Since having a working alarm is only one step toward fire safety, Wemhoff organized Practice Your Fire Escape Plan Day and convinced Nebraska Gov. Dave Heineman in 2005 to make the initiative a statewide event. Now, every year before National Fire Prevention Week in October, she recruits firefighters across Nebraska to distribute yellow wristbands to schoolchildren that remind them to practice a home fire escape plan. More than 80,000 wristbands have been handed out.
"The kids wear the wristbands all day long and then they go home and their parents ask about them," Wemhoff says. Ideally, the families will review their fire escape plans, which should identify two exits from every room and a safe meeting place outside. Ultimately, she wants to involve fire departments in all 50 states.
Through the years, Wemhoff has promoted her Fire Escape Plan Day in a speech before 1,500 firefighters, sold hotdogs and sundaes to raise money for an eye-catching promotional billboard, and visited elementary schools to share her fire safety message. Last year, she helped schoolchildren in nearby Columbus (pop. 20,971) decorate 333 milk jugs to represent Nebraska's 333 house fires in 2007, inserting a lit candle in each jug and displaying the luminarias at a local Wal-Mart parking lot. Wemhoff also delivered fire alarms to residents of a Columbus mobile-home park and distributed yellow wristbands in her own college dormitory. "People seem really thankful when I hand them out," she says. "They like that someone else seems to care."

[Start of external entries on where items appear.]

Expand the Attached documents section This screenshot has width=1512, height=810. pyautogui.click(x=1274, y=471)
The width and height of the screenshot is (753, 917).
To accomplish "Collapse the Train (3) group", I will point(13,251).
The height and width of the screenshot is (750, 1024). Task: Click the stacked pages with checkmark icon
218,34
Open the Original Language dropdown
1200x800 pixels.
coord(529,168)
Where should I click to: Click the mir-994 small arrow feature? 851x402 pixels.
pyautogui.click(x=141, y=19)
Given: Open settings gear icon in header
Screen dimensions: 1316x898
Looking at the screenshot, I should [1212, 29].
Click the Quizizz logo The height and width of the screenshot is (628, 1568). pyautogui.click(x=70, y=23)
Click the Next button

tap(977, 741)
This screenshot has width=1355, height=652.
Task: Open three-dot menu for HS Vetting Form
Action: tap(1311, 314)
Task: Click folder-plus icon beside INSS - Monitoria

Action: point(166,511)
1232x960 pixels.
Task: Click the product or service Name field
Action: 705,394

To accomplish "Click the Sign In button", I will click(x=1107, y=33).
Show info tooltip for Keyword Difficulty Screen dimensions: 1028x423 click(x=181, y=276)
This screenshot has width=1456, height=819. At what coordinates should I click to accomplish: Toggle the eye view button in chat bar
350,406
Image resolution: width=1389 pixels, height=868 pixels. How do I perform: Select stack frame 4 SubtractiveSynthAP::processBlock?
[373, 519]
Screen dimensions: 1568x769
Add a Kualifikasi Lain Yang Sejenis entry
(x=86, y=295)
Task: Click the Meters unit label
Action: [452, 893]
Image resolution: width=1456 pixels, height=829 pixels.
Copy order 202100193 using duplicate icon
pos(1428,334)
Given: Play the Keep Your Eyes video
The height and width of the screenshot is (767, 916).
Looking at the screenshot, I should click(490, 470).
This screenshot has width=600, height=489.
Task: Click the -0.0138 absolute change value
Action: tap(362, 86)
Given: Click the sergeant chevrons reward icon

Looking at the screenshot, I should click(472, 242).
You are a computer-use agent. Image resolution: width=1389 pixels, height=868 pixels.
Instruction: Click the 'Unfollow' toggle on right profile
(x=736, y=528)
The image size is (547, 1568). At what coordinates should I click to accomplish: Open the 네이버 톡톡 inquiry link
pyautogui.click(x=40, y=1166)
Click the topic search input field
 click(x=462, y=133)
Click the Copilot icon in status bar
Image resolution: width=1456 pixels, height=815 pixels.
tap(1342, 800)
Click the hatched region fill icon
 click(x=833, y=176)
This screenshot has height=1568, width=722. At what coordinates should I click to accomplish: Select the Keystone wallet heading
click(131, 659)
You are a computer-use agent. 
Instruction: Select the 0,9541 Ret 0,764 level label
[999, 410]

Her efforts undoubtedly are saving lives, says Stacey Lovewell, 38, a firefighter for the Columbus Volunteer Fire Department. "We know that there are more smoke alarms in our town because of Emily and that there are kids going home and practicing their plans."
Wemhoff says helping others is part of who she is. "What keeps me inspired to promote fire safety is the number of house fires I stumble upon when reading newspapers or watching the news," she says. "What makes me try even harder is when I hear about someone who died."